__What you will do__. Write out the part of the message below about the arm64 swap-out failure that begins with the words containing "My guess is" and ends with "swapped back in.", without changing a word.

__Passage to read__.

-*-*-

[test_check() between the fork and the wait/sleep prevents the
failure from occurring. Even a small access to the memory at
that stage prevents the failure. Details follow.]

On 2017-Mar-14, at 11:07 AM, Mark Millard <mar...@dsl-only.net> wrote:

> [This is just a correction to the subject-line text to say arm64
> instead of amd64.]
> 
> On 2017-Mar-14, at 12:58 AM, Mark Millard <mar...@dsl-only.net> wrote:
> 
> [Another correction I'm afraid --about alternative program variations
> this time.]
> 
> On 2017-Mar-13, at 11:52 PM, Mark Millard <mar...@dsl-only.net> wrote:
> 
>> I'm still at a loss about how to figure out what stages are messed
>> up. (Memory coherency? Some memory not swapped out? Bad data swapped
>> out? Wrong data swapped in?)
>> 
>> But at least I've found a much smaller/simpler example to demonstrate
>> some problem with in my Pine64+_ 2GB context.
>> 
>> The Pine64+ 2GB is the only amd64 context that I have access to.
> 
> Someday I'll learn to type arm64 the first time instead of amd64.
> 
>> The following program fails its check for data
>> having its expected byte pattern in dynamically
>> allocated memory after a fork/swap-out/swap-in
>> sequence.
>> 
>> I'll note that the program sleeps for 60s after
>> forking to give time to do something else to
>> cause the parent and child processes to swap
>> out (RES=0 as seen in top).
> 
> The following about the extra test_check() was
> wrong.
> 
>> Note the source code line:
>> 
>> // test_check(); // Adding this line prevents failure.
>> 
>> It seem that accessing the region contents before forking
>> and swapping avoids the problem. But there is a problem
>> if the region was only written-to before the fork/swap.

There is a place that if a test_check call is put then the
problem does not happen at any stage: I tried putting a
call between the fork and the later wait/sleep code:

int main(void) {
    test_setup();
    test_check(); // Before fork() [passes]

    pid_t pid = fork();
    int wait_status = 0;;

    // test_check(); // After fork(); before wait/sleep. 
                     // If used it prevents failure later!

    if (0<pid) { wait(&wait_status); }

    if (-1!=wait_status && 0<=pid) {
        if (0==pid) {
            sleep(60);

            // During this manually force this process to
            // swap out. I use something like:

            // stress -m 1 --vm-bytes 1800M

            // in another shell and ^C'ing it after top
            // shows the swapped status desired. 1800M
            // just happened to work on the Pine64+ 2GB
            // that I was using. I watch with top -PCwaopid .
        }

        test_check(); // After wait/sleep [fails for small-enough region_sizes]
    }
}

My guess is that the forced access attempt when the line is
uncommented causes local some sort of status/caching update
for that memory and with that in place swap-out gets the
right information swapped out and then later that information
is swapped back in.

-*-*-

__Collected data__.
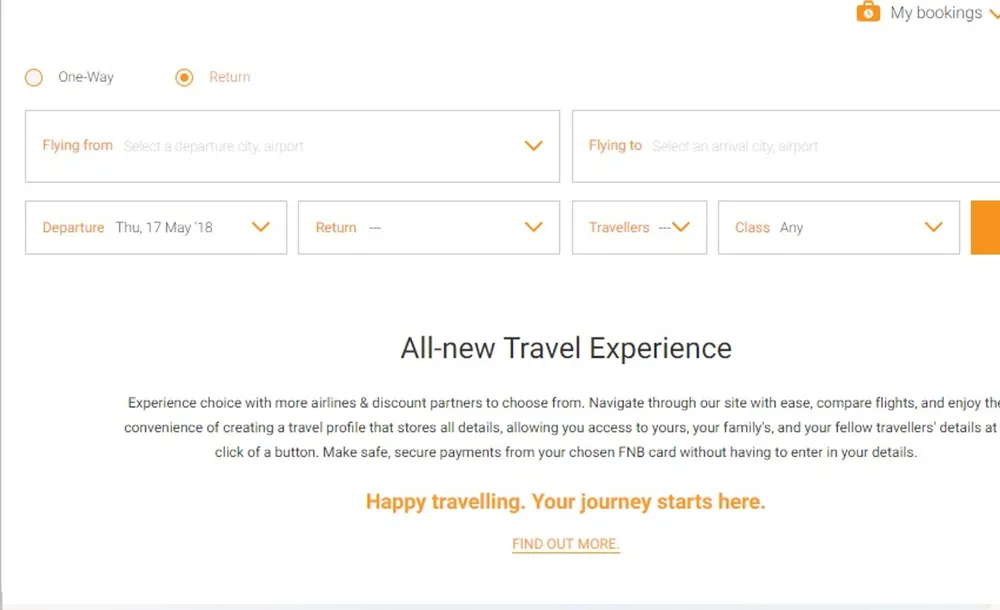This screenshot has width=1000, height=610.
Task: Click the One-Way trip label
Action: 86,77
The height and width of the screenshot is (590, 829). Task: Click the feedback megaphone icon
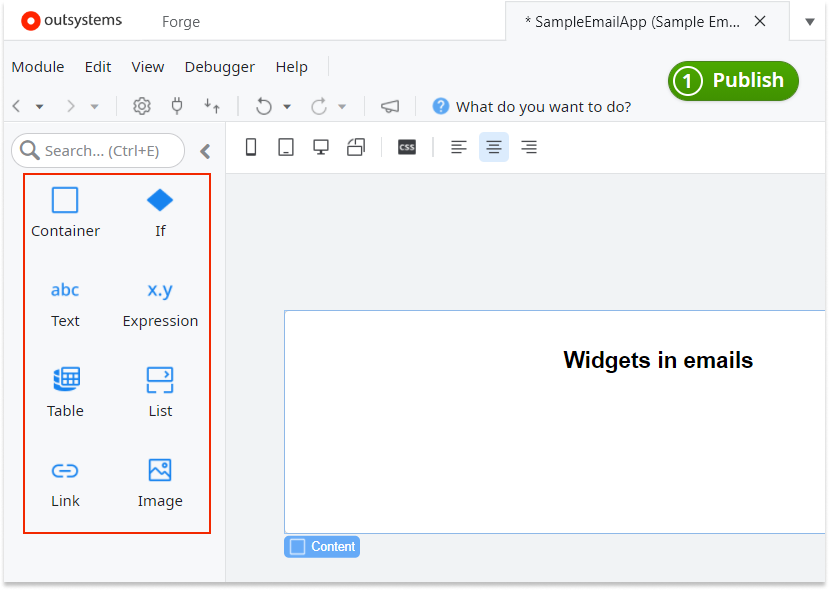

-*-*-

__Written solution__.
My guess is that the forced access attempt when the line is
uncommented causes local some sort of status/caching update
for that memory and with that in place swap-out gets the
right information swapped out and then later that information
is swapped back in.